When the rate of interest varies from time to time, this is termed as adjustable rate of interest. The interest rates can be easily adjusted from time to time after the initial period of remaining fixed. Hence it has the name ‘hybrid product’. For example, 5/1 ARM has a fixed interest rate for the first 5 years, and then has a variable rate depending upon the market conditions and every 1 year the rate is adjusted.
The Federal Government insures houses through the FHA programs and this is all managed by the HUD (Department of Housing and Urban Development). FHA is applicable to not just first time buyers, but also any kind of buyers, and investors. This program insures the lender against the losses upon borrower default. This also allows you to make a minimum of 3.5% down payment of the purchase cost. However, you will have to pay more mortgage due course and this increases your monthly payments.

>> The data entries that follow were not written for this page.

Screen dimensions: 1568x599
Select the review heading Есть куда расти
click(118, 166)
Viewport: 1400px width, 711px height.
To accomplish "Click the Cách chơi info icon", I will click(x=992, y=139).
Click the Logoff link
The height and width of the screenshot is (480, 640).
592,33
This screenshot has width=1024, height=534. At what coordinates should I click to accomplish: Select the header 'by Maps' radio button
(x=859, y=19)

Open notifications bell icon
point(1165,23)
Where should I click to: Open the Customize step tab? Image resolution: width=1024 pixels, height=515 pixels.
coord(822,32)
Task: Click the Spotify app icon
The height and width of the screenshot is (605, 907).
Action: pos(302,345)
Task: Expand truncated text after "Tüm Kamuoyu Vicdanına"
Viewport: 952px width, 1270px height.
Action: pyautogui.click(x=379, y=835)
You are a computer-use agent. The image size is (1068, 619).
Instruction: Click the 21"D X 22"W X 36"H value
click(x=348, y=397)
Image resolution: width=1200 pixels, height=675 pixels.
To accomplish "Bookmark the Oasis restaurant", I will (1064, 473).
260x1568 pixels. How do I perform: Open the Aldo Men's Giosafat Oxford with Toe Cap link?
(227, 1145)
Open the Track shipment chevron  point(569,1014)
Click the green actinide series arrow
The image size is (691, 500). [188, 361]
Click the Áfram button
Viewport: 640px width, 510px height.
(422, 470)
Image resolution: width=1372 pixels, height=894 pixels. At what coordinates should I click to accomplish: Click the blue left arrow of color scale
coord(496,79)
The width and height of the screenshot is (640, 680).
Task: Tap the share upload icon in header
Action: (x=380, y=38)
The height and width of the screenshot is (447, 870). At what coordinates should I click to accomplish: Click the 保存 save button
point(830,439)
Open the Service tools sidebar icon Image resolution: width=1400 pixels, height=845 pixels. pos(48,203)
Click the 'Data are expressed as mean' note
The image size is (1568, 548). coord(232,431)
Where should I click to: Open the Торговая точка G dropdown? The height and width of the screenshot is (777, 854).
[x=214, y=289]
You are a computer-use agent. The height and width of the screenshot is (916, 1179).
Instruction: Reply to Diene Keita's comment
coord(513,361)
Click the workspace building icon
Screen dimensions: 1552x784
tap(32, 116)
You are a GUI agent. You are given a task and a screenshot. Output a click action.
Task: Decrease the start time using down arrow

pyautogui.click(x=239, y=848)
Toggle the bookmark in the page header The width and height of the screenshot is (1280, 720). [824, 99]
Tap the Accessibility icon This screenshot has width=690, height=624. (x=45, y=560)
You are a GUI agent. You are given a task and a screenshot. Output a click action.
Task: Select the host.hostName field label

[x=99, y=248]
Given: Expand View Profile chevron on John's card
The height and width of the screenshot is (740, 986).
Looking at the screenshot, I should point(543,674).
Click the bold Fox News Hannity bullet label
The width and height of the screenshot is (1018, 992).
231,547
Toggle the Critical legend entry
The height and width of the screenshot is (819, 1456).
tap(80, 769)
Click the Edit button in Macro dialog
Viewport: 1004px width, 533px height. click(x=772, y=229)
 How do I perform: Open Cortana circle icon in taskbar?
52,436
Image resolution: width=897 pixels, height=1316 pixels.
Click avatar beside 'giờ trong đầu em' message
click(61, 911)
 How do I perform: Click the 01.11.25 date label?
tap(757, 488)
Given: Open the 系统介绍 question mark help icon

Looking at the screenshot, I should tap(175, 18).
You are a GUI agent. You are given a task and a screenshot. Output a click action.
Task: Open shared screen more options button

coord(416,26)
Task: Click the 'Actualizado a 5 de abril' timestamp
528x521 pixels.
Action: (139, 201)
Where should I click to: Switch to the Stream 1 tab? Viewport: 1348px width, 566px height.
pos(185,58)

US department of Veterans Affairs (VA) offers mortgage loans to Veterans and expects no down payment from the borrowers.
The US Agricultural department offers loan to rural borrowers who belong to the low income category and are unable to obtain inadequate housing capability.
These loans are not guaranteed by the Federal Government and hence there is no insurance provided by them to the borrowers. This definitely differentiates between the Government offered loans like VA, FHA and USDA.
When the amount of loan is huge, lenders offer mainly 2 types of mortgage loans namely, jumbo and conforming loans.
This type of mortgage loan offers restrictions from the Freddie and Fannie rules. Besides this, there is a much higher risk for the borrowers due to its size and the name itself depicts. Hence the lenders would expect that the borrowers need to have excellent credit as well as higher down payment. Besides this, the overall interest rates are higher as well.
This type of mortgage loans meet the underwriting guidelines set by Freddie and Fannie which are Government controlled and pursue buying and selling of MBS (mortgage backed securities). There is a maximum limits to this type of loan or the one that meets the specified criteria.